The best comfort you can give yourself is knowing that you gave Kiki the best life you could while you had her with you. Cherish your memories forever.

Rainbow Bridge

Just this side of heaven is a place called Rainbow Bridge.

When an animal dies that has been especially close to someone here, that pet goes to Rainbow Bridge.
There are meadows and hills for all of our special friends so they can run and play together.
There is plenty of food, water and sunshine, and our friends are warm and comfortable.

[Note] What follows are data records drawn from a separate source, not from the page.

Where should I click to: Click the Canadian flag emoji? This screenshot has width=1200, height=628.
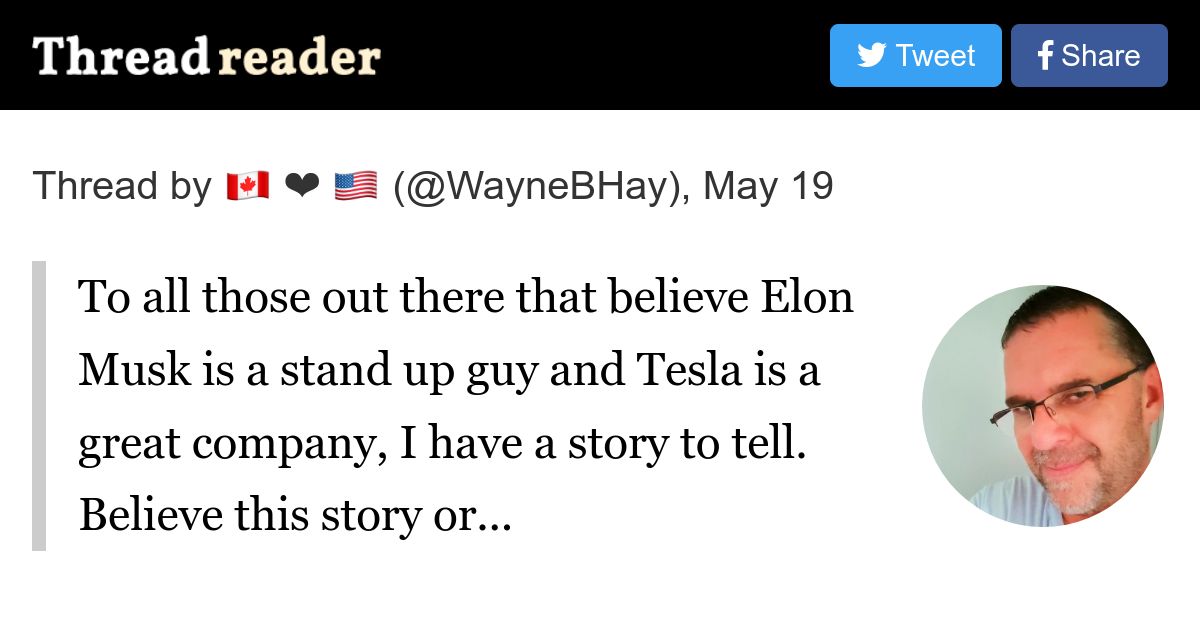pos(247,186)
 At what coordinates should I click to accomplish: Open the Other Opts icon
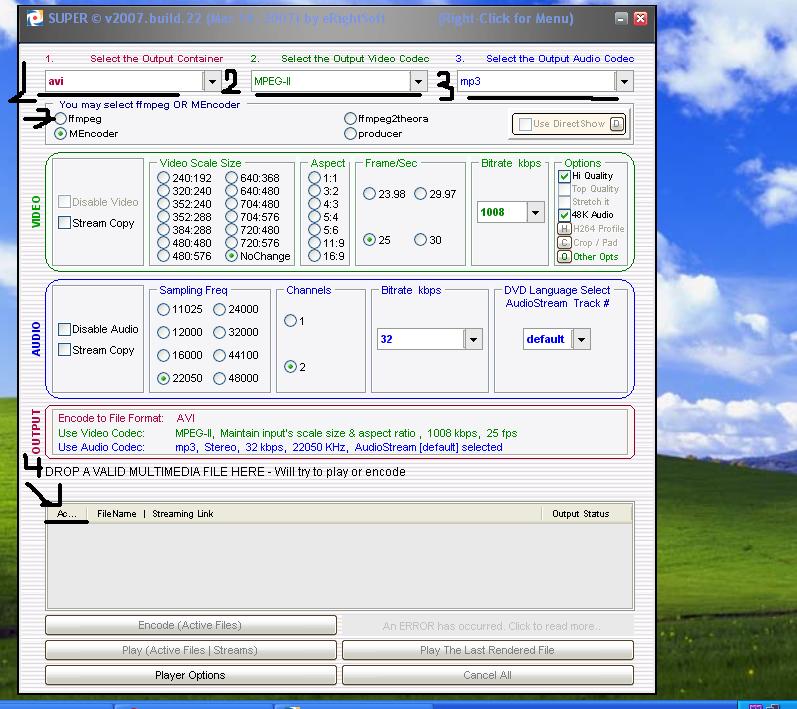click(x=564, y=257)
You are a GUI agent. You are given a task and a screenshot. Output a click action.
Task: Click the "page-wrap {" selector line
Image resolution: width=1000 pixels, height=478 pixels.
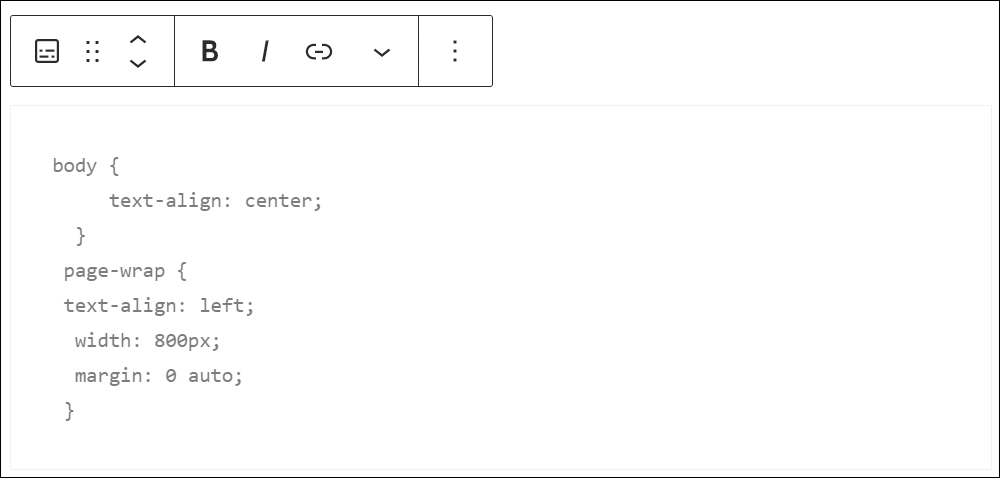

All the animals who had been ill and old are restored to health and vigor; those who were hurt or maimed are made whole and strong again, just as we remember them in our dreams of days and times gone by.
The animals are happy and content, except for one small thing; they each miss someone very special to them, who had to be left behind.

They all run and play together, but the day comes when one suddenly stops and looks into the distance. His bright eyes are intent; His eager body quivers. Suddenly he begins to run from the group, flying over the green grass, his legs carrying him faster and faster.

You have been spotted, and when you and your special friend finally meet, you cling together in joyous reunion, never to be parted again. The happy kisses rain upon your face; your hands again caress the beloved head, and you look once more into the trusting eyes of your pet, so long gone from your life but never absent from your heart.

Then you cross Rainbow Bridge together....

Author unknown...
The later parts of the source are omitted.